2.10.18

Media criticism an American political tradition

Democrat Louisiana Gov. John Bel Edwards has objected to elected officials who “continuously berate the media” as the right of free expression is “enshrined in the First Amendment,” a position both contradictory and, in his case, somewhat hypocritical.

Edwards made these comments on his monthly call-in radio show, in apparent reference to Republican Pres. Donald Trump’s frequent castigation of some national media outlets for the quality of their news stories. No president ever (but perhaps now with technological advancements to make direct public communication easy) has so consistently berated the fourth estate for supposed inadequacies in impartial reporting.

But if Edwards saw anything unique or inconsistent with American political history, then there’s much he doesn’t know. Presidents and other prominent politicians throughout history have criticized the media – and gone beyond just that.


Perhaps the first instance came just years after the First Amendment came into effect. Then, Congress allowed the president to jail dissenting newspaper editors, and Pres. John Adams did just that. The law permitting that lapsed, and the evolution of judicial review made future attempts to make something like that legally impossible, although Pres. Abraham Lincoln stretched presidential war-making powers to do the same thing.

Whether of congressional or presidential origin, the practice hasn’t resumed. Regardless, these kinds of elected officials often have delivered unsparing media criticism in recent decades. Vice Pres. Spiro Agnew in 1969 laid into media reporting on two separate occasions. And, lest Edwards think Louisiana governors haven’t joined the fun, Gov. Huey Long habitually called the media (essentially then only newspapers) “lying newspapers” and got a compliant Legislature after he left office to place a tax on them, later declared unconstitutional.

Presidents have gone farther than just insults to shape coverage. Both Lyndon Johnson and Richard Nixon tried to manipulate coverage by controlling access. Operatives for the president for whom Edwards as a delegate cast party nomination votes, Barack Obama, made threats against journalists who actually shared his ideology for things they wrote.

And not that the Edwards Administration is above trying to influence media outlets it sees as uncooperative. Edwards’ Chief of Staff Mark Cooper accused Shreveport’s KEEL-AM radio of spreading “misinformation that's put out there … about the governor.” It used the type of line in a note criticizing a blog post of mine that contained only factual information (I graciously supplemented the post subsequently with the communiqué’s contending assertions).

But it’s the inherent internal contradiction that makes Edwards’ opinion all the more interesting. At that moment when he said that about politicians, he himself was taking advantage of the Constitution’s guarantee of free speech, which he then immediately praised.
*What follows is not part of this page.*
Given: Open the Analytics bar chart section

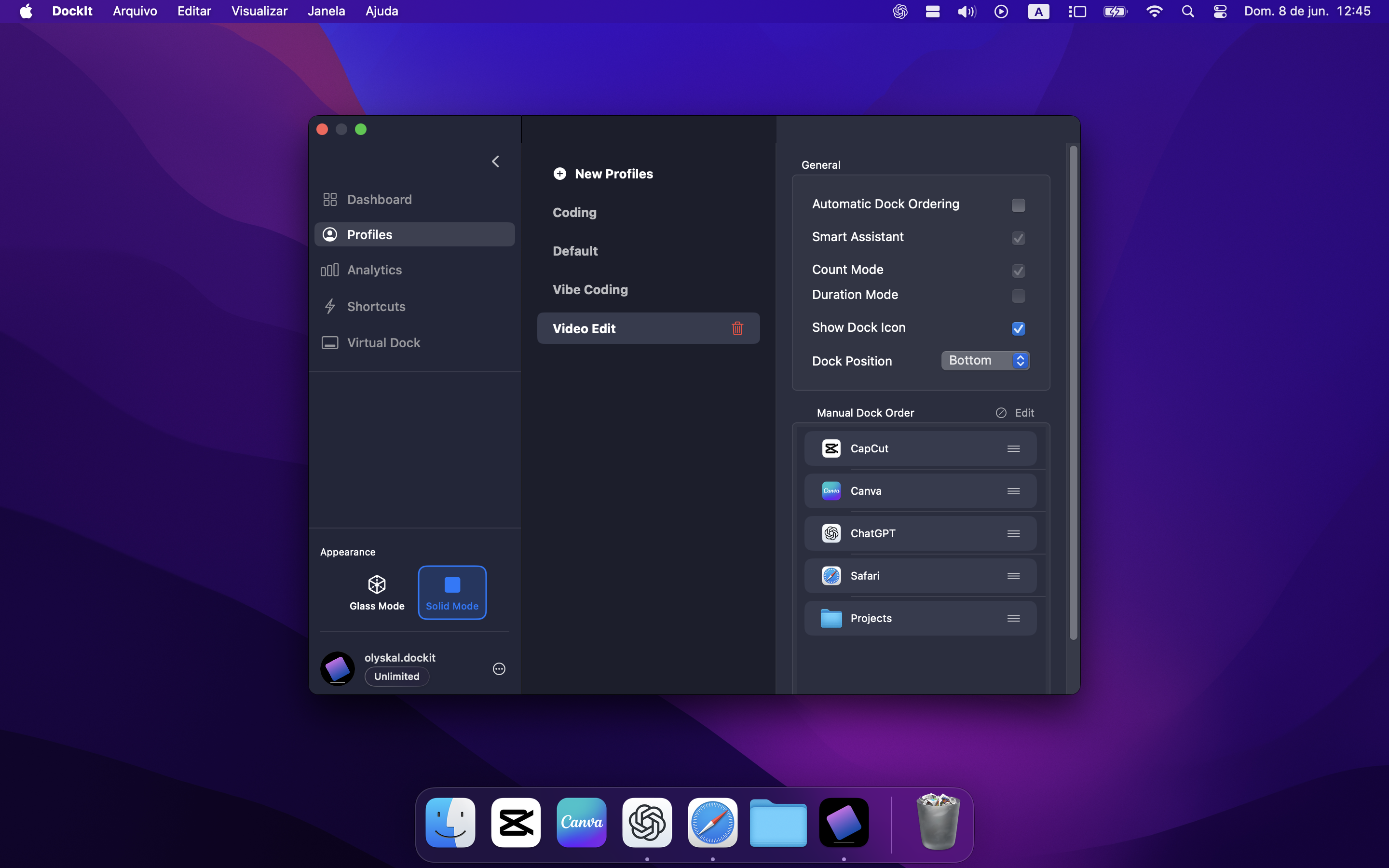Looking at the screenshot, I should (x=374, y=270).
So why should he get to take advantage of that and yet think it improper for another elected official to do so?

Is Edwards saying the media should be immune from criticism? (Then why did his operative criticize KEEL?) Does he think the right of free expression so fragile that some agents of it can’t withstand sustained critiques? (Then why did he speak so confidently about the First Amendment?) Or is it as simple as he agrees with the leftist slant generally present in the American media as a whole, circulating a bias with the potential to aid his political fortunes (even as research indicates the impact of that bias typically muted)?

None of these arguments are valid enough to invalidate the right of a public official to speak as he will about what appears in the media and the outlets responsible for that – including Edwards’ right. The media aren’t some public good with purely civic-minded motives; they’re people with their own agendas. If nothing else, without actually engaging in it, even the threat of calling out the media for what they produce enters the mix of checks and balances that ensures representative democracy works maximally – whether from a governor, this column, a president, or any other source.

I can’t say why Edwards would argue less of the First Amendment is good for the First Amendment. I can say that if a politician wants to deliver a barrage of media criticism, that’s not a bad thing.